En dehors des pays de la région Afrique du Nord-Moyen Orient, les États-Unis ont déclaré qu’un "fonds d’urgence aux organisations de secours" a été envoyé. Vladimir Poutine a affirmé que la Russie était prête "à fournir l’assistance nécessaire" tandis que l’Union européenne a activé le mécanisme de protection civile. "L’aide offerte par l’Allemagne, la Roumanie et la Finlande est en route. La mobilisation de la Commission continue", a tweeté un porte-parole de l’exécutif européen, Balazs Ujvari.
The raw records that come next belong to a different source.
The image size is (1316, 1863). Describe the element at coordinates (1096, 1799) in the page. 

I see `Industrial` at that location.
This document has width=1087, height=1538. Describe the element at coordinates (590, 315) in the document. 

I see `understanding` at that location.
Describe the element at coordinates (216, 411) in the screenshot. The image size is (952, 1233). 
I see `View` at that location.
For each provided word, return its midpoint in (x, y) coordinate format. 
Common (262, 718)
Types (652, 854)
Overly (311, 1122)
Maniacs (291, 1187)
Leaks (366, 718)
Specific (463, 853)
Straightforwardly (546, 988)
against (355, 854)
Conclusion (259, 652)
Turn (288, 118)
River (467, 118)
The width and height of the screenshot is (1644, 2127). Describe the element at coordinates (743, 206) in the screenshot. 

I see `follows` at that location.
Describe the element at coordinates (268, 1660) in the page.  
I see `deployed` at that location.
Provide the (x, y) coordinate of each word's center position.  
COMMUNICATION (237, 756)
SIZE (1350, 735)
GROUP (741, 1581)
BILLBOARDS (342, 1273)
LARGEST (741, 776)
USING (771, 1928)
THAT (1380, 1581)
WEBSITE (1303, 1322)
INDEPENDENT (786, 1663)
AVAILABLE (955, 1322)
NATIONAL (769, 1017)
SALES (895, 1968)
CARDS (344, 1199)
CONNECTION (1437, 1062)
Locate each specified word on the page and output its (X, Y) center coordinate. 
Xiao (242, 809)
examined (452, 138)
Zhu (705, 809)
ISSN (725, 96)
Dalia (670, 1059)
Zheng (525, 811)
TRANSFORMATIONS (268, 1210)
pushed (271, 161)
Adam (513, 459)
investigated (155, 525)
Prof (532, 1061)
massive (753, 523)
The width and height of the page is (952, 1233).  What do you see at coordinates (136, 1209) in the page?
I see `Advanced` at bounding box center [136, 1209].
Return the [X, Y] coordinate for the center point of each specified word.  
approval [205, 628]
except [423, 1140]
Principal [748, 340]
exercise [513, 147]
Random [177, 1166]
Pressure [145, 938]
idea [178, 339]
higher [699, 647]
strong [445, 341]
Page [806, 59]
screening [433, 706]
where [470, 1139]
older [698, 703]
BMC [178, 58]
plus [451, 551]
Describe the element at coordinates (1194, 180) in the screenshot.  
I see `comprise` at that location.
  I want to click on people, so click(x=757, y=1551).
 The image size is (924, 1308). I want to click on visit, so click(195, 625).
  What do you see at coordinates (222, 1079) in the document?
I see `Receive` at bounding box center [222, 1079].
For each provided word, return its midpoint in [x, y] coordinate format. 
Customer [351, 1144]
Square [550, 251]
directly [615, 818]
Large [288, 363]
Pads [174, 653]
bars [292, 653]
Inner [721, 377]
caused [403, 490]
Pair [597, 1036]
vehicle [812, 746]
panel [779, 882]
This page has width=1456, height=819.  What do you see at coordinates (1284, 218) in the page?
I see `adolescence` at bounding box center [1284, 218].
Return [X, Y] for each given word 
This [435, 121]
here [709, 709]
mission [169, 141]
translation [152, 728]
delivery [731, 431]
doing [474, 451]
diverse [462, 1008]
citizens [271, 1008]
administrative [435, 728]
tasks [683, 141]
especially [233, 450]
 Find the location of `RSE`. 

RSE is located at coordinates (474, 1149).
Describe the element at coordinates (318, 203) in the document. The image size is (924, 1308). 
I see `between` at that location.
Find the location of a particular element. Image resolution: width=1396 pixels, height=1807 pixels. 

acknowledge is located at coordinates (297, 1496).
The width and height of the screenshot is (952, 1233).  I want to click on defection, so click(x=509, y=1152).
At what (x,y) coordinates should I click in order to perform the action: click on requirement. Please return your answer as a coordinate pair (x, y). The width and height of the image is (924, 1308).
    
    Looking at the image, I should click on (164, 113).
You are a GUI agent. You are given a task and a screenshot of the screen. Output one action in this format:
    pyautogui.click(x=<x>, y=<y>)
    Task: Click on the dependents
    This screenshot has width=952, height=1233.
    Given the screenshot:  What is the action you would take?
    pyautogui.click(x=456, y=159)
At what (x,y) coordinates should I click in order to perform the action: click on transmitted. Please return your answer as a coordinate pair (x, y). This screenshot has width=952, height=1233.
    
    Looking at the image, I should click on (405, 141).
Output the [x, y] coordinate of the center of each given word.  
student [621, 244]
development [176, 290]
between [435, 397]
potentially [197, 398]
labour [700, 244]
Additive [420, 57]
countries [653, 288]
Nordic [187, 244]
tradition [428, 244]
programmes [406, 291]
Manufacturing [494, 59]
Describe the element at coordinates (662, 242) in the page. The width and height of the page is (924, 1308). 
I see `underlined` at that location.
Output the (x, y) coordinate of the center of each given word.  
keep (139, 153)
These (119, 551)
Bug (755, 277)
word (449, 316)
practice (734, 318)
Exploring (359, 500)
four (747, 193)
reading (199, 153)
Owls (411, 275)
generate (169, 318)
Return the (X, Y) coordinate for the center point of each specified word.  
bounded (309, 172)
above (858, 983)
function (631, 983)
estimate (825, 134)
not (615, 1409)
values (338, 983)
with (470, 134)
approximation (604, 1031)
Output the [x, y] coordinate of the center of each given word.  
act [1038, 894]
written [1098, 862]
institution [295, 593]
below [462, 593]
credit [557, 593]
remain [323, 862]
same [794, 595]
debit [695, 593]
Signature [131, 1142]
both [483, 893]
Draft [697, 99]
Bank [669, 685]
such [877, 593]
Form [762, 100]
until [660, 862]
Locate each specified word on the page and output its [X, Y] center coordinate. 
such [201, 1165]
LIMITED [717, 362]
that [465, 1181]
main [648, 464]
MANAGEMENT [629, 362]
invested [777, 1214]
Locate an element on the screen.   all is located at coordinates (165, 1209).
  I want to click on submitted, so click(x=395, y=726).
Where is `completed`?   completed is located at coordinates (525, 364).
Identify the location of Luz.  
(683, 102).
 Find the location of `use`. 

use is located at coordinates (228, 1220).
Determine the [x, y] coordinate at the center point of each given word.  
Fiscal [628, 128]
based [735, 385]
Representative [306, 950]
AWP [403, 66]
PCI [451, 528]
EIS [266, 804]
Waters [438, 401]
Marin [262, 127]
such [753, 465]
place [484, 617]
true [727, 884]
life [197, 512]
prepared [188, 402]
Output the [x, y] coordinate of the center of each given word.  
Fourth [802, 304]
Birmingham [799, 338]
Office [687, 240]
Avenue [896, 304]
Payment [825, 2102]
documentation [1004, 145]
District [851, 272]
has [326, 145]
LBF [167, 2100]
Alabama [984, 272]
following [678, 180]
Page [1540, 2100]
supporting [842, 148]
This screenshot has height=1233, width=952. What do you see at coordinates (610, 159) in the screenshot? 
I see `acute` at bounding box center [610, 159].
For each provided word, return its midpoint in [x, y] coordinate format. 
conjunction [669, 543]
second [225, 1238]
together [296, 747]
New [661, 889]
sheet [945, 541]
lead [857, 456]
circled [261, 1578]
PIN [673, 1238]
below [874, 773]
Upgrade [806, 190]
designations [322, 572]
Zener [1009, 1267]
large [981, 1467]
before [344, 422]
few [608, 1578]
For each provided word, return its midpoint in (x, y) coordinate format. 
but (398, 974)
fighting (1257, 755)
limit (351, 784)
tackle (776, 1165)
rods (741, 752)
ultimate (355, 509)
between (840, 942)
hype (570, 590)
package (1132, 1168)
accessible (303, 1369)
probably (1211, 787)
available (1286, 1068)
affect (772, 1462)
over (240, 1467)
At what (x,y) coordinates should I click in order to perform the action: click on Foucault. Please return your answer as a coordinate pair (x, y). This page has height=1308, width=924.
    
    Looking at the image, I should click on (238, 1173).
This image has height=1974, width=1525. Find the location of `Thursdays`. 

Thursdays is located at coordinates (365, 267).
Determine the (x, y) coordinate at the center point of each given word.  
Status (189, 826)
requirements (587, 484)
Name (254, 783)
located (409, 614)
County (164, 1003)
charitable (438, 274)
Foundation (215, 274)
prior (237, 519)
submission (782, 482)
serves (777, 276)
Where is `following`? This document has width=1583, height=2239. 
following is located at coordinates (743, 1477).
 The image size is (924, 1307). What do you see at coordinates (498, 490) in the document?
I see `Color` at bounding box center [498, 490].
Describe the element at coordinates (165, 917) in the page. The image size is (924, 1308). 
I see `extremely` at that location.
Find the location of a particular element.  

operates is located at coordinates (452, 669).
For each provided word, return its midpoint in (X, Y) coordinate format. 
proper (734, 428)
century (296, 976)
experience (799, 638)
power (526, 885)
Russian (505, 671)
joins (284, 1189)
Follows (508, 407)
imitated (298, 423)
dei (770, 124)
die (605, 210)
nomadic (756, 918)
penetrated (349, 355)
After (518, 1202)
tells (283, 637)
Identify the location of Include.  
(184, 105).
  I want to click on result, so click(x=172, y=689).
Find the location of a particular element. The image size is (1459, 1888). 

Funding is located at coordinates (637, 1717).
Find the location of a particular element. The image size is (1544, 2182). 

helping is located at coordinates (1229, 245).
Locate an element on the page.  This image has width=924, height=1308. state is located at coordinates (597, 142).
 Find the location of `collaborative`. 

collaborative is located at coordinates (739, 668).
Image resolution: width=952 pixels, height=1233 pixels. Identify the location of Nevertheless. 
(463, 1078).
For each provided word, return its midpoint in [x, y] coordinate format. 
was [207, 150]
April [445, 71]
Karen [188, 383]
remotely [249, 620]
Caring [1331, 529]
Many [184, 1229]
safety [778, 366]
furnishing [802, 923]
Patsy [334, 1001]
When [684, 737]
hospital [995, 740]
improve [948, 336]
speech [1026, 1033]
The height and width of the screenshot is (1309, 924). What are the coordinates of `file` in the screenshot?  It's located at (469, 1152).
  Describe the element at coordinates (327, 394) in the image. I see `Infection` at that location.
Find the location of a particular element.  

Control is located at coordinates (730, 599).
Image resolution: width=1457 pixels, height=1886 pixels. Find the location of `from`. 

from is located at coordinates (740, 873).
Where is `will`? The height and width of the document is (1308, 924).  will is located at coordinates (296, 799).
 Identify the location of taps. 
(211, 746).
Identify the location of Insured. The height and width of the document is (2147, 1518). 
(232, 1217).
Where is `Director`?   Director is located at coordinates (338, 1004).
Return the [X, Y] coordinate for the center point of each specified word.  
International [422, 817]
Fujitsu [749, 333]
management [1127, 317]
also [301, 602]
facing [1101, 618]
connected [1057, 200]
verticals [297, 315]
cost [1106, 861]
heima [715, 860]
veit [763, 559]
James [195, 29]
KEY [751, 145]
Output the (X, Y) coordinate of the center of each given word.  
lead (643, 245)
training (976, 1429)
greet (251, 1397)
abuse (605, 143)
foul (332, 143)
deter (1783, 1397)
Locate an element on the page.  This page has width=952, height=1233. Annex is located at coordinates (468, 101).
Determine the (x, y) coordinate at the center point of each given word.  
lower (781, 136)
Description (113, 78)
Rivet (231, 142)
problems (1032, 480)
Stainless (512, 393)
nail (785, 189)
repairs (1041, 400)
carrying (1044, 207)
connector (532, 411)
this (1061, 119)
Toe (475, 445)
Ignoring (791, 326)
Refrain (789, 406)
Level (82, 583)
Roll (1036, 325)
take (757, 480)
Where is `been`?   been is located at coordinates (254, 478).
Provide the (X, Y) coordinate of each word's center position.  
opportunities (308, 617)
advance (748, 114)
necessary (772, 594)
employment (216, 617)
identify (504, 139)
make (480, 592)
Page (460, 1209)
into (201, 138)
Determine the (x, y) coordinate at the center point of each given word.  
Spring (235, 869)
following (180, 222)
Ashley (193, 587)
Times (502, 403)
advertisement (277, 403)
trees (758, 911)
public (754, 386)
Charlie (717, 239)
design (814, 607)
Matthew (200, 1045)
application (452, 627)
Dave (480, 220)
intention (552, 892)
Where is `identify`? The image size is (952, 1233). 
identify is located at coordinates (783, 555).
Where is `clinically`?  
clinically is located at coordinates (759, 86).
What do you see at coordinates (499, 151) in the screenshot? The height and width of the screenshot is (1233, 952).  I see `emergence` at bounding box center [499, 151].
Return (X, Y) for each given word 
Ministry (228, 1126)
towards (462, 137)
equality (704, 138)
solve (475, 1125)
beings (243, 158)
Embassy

Le gouvernement de Tripoli a de son côté annoncé l’envoi de deux avions-ambulance et d’un hélicoptère, de 87 médecins, d’une équipe de secouristes et de recherche cynophile. Des techniciens de la Compagnie nationale d’électricité ont également été dépêchés pour tenter de rétablir rapidement le courant, qui a été coupé.
Si des experts expliquent la puissance de la tempête Daniel par la température des eaux de surface de la Méditerranée orientale et de l’Atlantique, "2 à 3°C plus chaudes que d’habitude", d’autres soulignent les conséquences du chaos politique qui règne en Libye pour comprendre la raison du très lourd bilan : la division du pays entre deux gouvernements limite les capacités de prévention, de prévision, de systèmes d’alerte et d’évacuation en cas de catastrophe naturelle. "Des facteurs sociaux, politiques et économiques déterminent qui et où on est le plus exposé" aux catastrophes naturelles, estime Leslie Mabon, maître de conférences à l'Open University du Royaume-Uni.